Siempre entendí y atendí lo que es un cuento aún antes de saberlo definir. Se trataba de un texto breve, con pocos personajes y un conflicto, que generaba cierta expectativa que se resolvía al final: “Y colorín colorado, este cuento se ha acabado”. Un texto que transmitía valores o enseñanzas morales, un compendio de prodigios que estimulaba mi imaginación y me invitaba a socializar y a asumir los valores más humanos.
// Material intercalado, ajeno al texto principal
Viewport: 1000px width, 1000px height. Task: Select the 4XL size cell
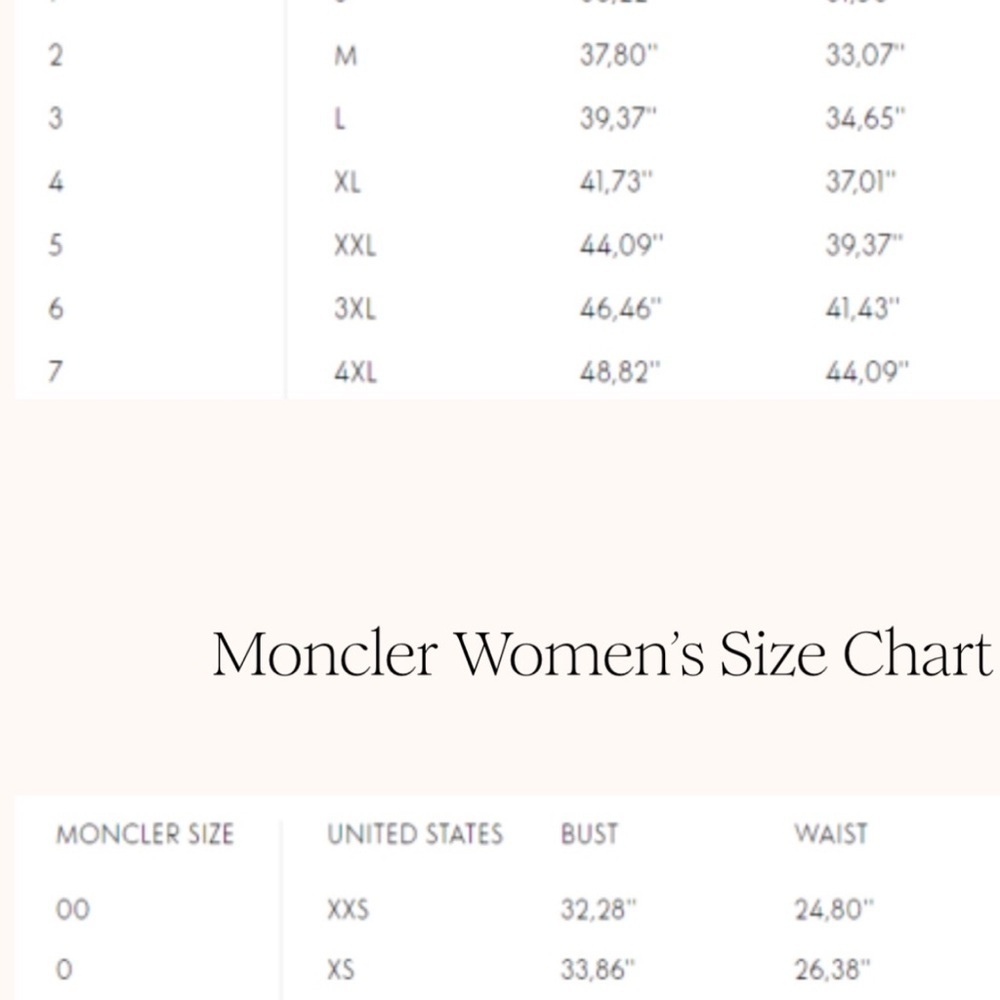356,371
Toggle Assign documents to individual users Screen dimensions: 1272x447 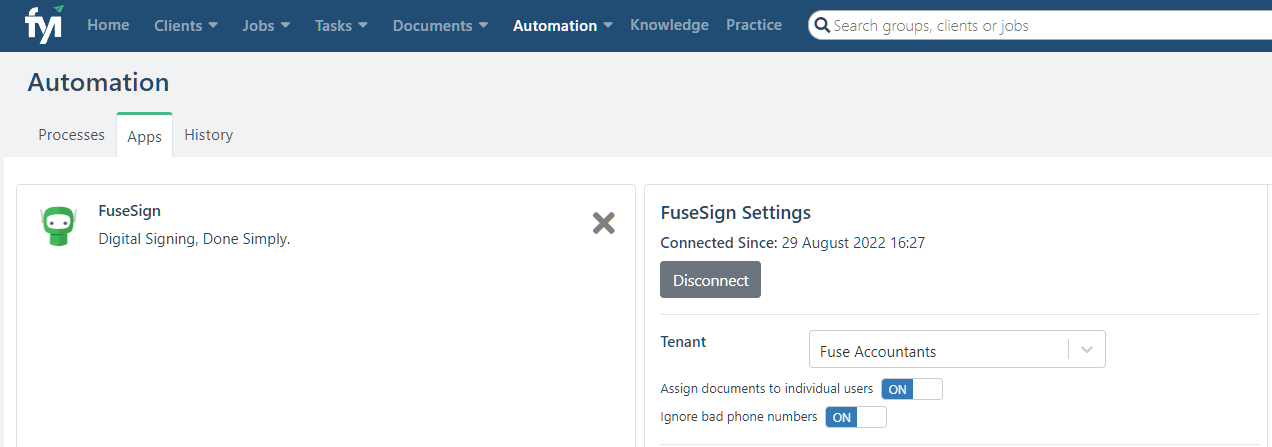[x=911, y=389]
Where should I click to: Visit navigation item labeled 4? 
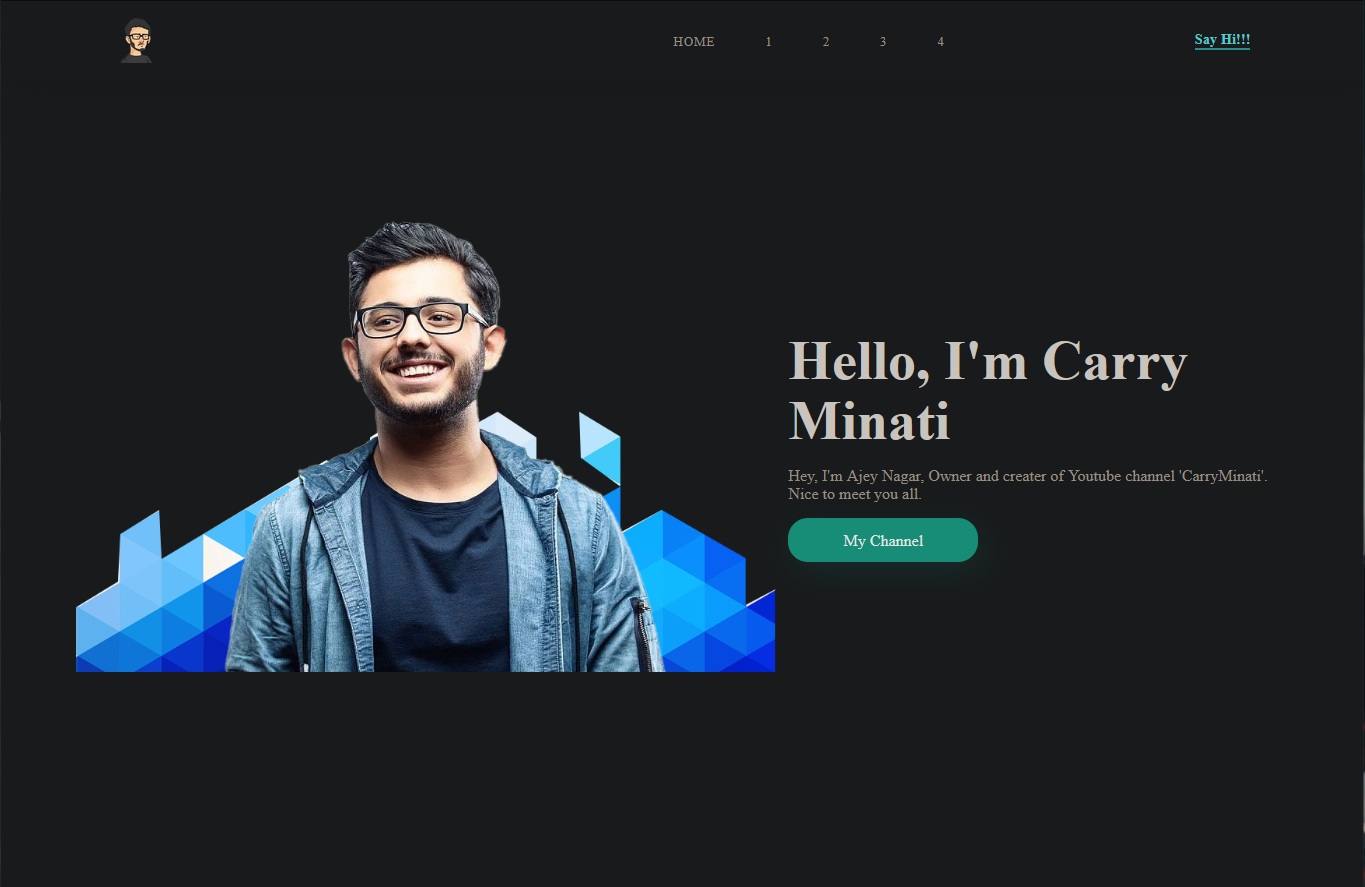tap(941, 42)
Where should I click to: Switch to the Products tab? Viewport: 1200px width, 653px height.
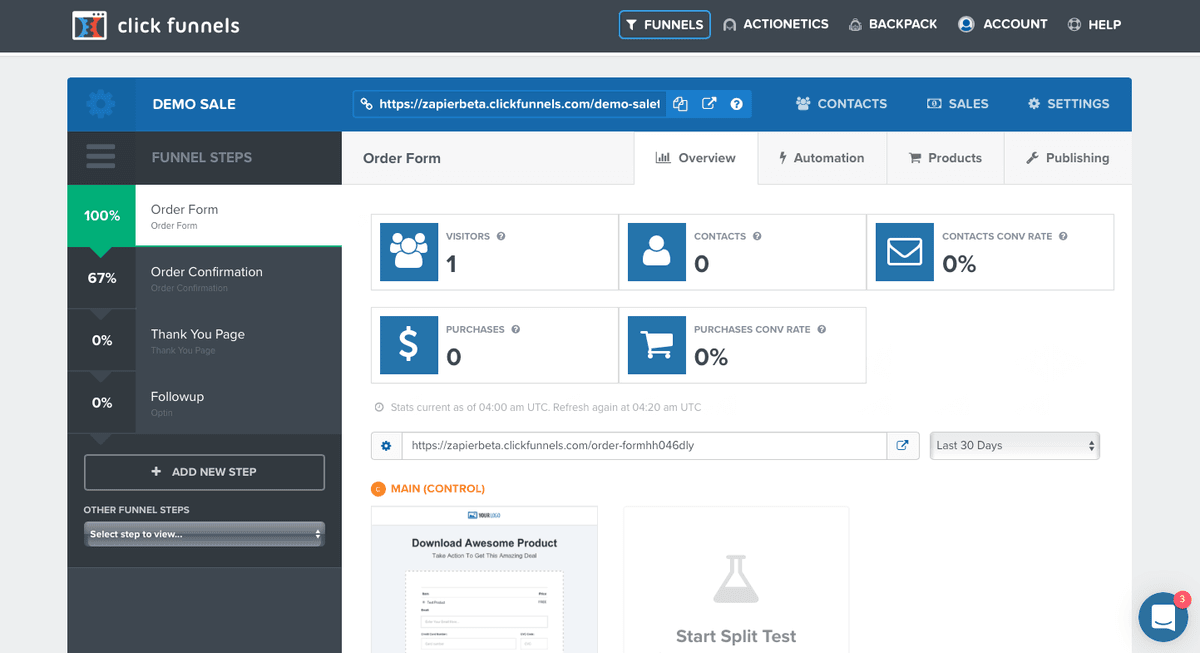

Mi confusión comenzó en la secundaria cuando leí a Edgar Allan Poe. Sus palabras enseñaban a sufrir. Sus ambientes tétricos y solitarios hablaban más de la desolación humana que de cualquier clase de redención. Aunque no los entendía, comencé a disfrutarlos con cierto morbo y a buscar situaciones semejantes en otros autores. Así llegué hasta Horacio Quiroga en la preparatoria. En esa época cayó en a mis manos un ejemplar de la revista de imaginación El cuento, que dirigía Edmundo Valadés, y en la que encontré ejemplos acabados de Juan Rulfo, Joao Guimaráes Rosa y Jorge Luis Borges.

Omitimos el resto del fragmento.